By John Hopkins | HopTechOne.com | October 2025

In my ongoing TestVM project, I wanted to extend endpoint management beyond the Windows laptop (JH_5440_Laptop) to mobile devices—a key skill for field service engineers and healthcare IT roles where BYOD (Bring Your Own Device) is common. This post details setting up an Android tablet as a BYOD device with an Intune work profile, installing work-designated apps (Teams, Outlook, OneDrive), and verifying compliance. It’s hands-on, cost-free (using my Microsoft 365 Business Premium tenant), and aligns with 2025 trends: 65% of IT roles need mobile management (Robert Half). With my Fresenius background in device support, this lab sharpened my skills for secure, separated work/personal data on Android.

What started as a simple app install turned into learning about Android Enterprise, work profiles, and Intune enrollment—here’s the step-by-step, challenges, and takeaways.

The Setup: BYOD Android Tablet

Goal: Enroll a personal Android tablet in Intune as BYOD, create a work profile for managed apps, and restrict personal data sharing—ensuring compliance for Eagle.Talon@HopTechOne.com.

Tools: Android tablet (e.g., Samsung Galaxy Tab), Intune Company Portal app, Microsoft 365 tenant (HopTechOne.com).

Prerequisites: Tablet on Android 8.0+; user account (Eagle.Talon@HopTechOne.com) licensed for Microsoft 365 Business Premium.

I used a mid-range Samsung tablet for this lab, simulating a field tech’s BYOD device.

Step-by-Step: Enroll and Set Up Work Profile

Install Intune Company Portal App:

On the tablet, open Google Play Store > Search “Company Portal” > Install the Microsoft Intune app.

Launch the app > Sign in with Eagle.Talon@HopTechOne.com (password from LastPass).

Expected: App prompts for work profile creation (separates work/personal apps/data).

Create and Activate Work Profile:

Accept terms and permissions (e.g., allow notifications, device admin).

The app creates a managed work profile (blue badge on work apps).

Follow prompts to update device settings (e.g., enable location for compliance).

Expected: Work profile icon appears in app drawer; personal apps remain separate.

Challenge: Enrollment hung on first try (network issue); fixed by Wi-Fi toggle and retry.

Install Work-Designated Apps:

In Company Portal app > Apps tab > Available apps (pushed from Intune).

Install Microsoft 365 apps: Teams, Outlook, OneDrive (work versions).

Expected: Apps install in the work profile (blue badge), accessible only with work credentials.

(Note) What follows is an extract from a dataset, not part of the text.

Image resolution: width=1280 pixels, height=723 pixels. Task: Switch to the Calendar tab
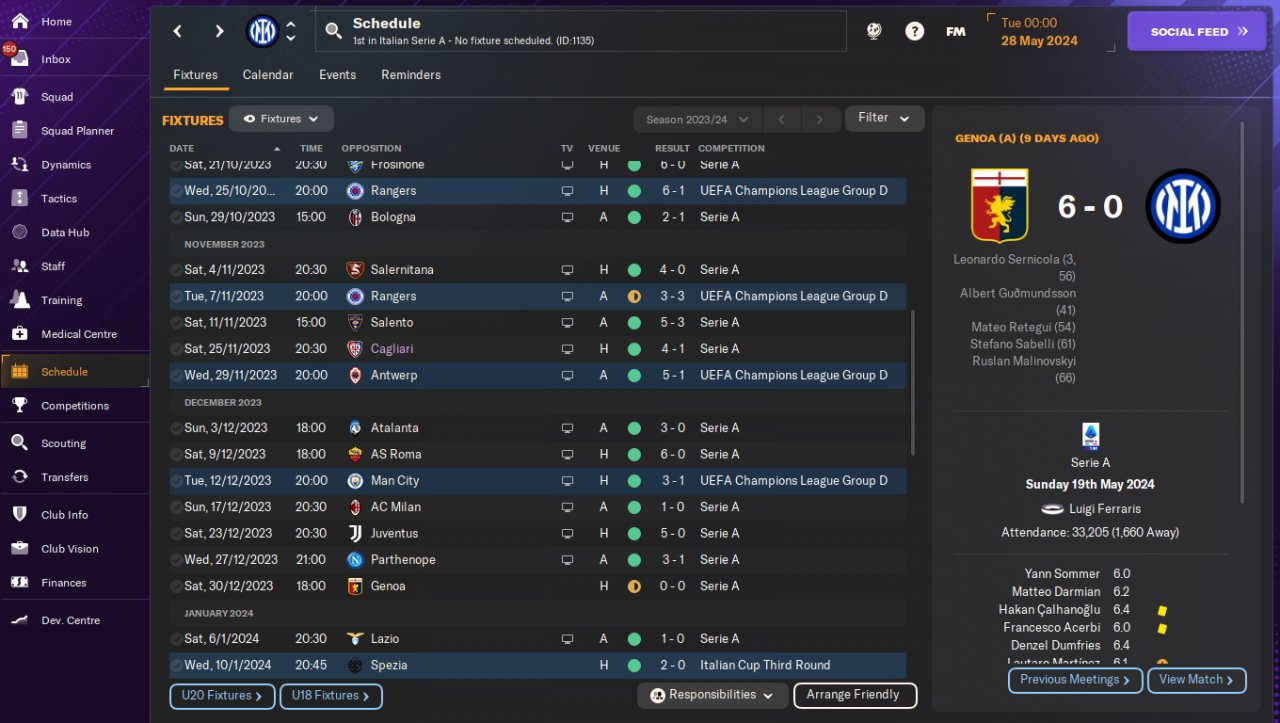click(x=268, y=75)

Test: Sign in to Teams with Eagle.Talon@HopTechOne.com > Join a test meeting (e.g., with guest external@hotmail.com).

Verify Compliance in Intune:

On laptop, go to https://intune.microsoft.com > Devices > All devices > Filter “Android” > Select tablet.

Expected: Device shows “Compliant,” with apps listed under “Managed apps.”

Test Restrictions: Try copying personal data to work apps (should be blocked by Intune policy).

Challenges: Work profile setup required tablet admin rights (granted via settings); app deployment took 15 minutes to sync. Propagation delays in Intune (15–60 minutes) meant initial “Not compliant” status.

Key Takeaway:

BYOD work profiles in Intune enable secure mobile management—separating work data from personal while enforcing compliance. Vital for field service or PACS admins accessing sensitive info on the go. This lab highlighted Intune’s power for Android Enterprise, tying into my TestVM Windows setup for hybrid endpoint control.